A significant feature of this conference was that NGOs were present. Meetings of such organizations are usually closed to NGOs; this is the first time OPANAL granted NGOs observer status. In keeping with the idea of greater openness, the General Conference issued its first public declaration. The Lima Declaration made a specific reference to the New Agenda Coalition resolution as a "preoccupation of the international community" and called for a commitment for "joint efforts to create new NWFZs in other regions of the planet." An important follow-up to this conference is the likelihood of an international conference of NWFZs in 2000 or 2001 with the goal of strengthening existing zones and creating new ones.

Among the NGOs present were Greenpeace, the Nuclear Age Peace Foundation, Lawyers Alliance for World Security, IALANA (represented by Carlos Vargas) and LCNP (represented by Jim Wurst). The NGOs were invited to make one joint five minute presentation. Delivered by Vargas, the statement thanked the Conference for their openness and listed nuclear disarmament priorities relevant to such a gathering: a strengthened NPT, strengthened and expanded NWFZs, promotion of a Southern Hemisphere NWFZ, greater transparency in verification and monitoring of arms control agreements, regional disarmament in general, and trans-shipment of nuclear materials.

"The International Seminar on Disarmament and Security in Latin America"

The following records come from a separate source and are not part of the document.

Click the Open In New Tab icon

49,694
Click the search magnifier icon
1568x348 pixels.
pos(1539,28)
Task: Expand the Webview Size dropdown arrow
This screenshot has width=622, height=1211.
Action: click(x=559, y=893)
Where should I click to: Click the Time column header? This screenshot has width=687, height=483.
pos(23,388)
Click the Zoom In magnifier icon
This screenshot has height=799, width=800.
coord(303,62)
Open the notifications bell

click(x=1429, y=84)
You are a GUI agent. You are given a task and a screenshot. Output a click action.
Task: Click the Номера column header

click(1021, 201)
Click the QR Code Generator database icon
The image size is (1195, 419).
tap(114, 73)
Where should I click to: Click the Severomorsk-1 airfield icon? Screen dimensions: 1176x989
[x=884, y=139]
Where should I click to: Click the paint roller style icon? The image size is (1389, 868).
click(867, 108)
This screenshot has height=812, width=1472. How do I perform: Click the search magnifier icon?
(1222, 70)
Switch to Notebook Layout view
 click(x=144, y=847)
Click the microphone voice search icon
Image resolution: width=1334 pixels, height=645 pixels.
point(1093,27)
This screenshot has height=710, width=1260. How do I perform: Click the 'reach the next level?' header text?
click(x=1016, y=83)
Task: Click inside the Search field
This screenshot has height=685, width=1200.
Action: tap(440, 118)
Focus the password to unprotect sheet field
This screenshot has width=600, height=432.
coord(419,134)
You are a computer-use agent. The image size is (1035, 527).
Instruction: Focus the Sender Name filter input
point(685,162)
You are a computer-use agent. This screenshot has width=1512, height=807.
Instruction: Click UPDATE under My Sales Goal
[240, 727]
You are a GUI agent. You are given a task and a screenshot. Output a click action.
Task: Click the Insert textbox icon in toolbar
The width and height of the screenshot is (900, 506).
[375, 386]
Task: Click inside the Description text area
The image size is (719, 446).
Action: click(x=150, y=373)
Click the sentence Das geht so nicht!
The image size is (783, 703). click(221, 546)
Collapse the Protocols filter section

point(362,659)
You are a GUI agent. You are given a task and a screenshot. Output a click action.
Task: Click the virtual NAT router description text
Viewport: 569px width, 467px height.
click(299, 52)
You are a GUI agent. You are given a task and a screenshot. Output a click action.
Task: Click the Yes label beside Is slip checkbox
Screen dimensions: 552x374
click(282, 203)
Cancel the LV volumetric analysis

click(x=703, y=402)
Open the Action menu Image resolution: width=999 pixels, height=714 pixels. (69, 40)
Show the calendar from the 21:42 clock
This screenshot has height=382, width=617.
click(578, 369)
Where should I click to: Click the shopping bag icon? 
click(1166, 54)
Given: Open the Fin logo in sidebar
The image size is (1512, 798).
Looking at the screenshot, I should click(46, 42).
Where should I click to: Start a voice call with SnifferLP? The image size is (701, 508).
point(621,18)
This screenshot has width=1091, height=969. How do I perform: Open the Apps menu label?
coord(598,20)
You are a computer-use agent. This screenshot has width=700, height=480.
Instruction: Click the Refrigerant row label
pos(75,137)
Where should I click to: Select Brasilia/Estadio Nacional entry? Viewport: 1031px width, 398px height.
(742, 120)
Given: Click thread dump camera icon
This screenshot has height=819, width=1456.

Some of the major themes of the seminar, organized by the UN and the government of Peru, were: negative security assurances, safeguards, and confidence building measures in the context of NWFZs; regional arms control initiatives; and verification.

"Tlatelolco II" is the term attached to an initiative that seeks to apply the nuclear lessons of Tlatelolco to the broader arms control issues of the region. In other words, an attempt at "self-restraint" on the possession of conventional arms by Latin American states with commitment from the supplier countries - especially the United States - to respect those limitations on arms. Ambassador Sergio Gonzalez Galvez of Mexico said, "You can not have a zone of peace in Latin America if you stop only with nuclear weapons, you have to limit also conventional weapons, especially those that are not necessary for self-defense." This is still in the discussion phase; there are no firm proposals on the table.

Hector Gros Espiell, a former Secretary-General of OPANAL, addressed negative security assurances, contrasting the NPT and Tlatelolco Treaty. He said the lack of NSA in the NPT "constitutes a serious discrimination in the NPT," while calling Protocol II of Tlatelolco "the most effective NSA under international law," which should be replicated for other existing and future zones. He said he believed NSAs should be a priority issue before the upcoming conference on NWFZs.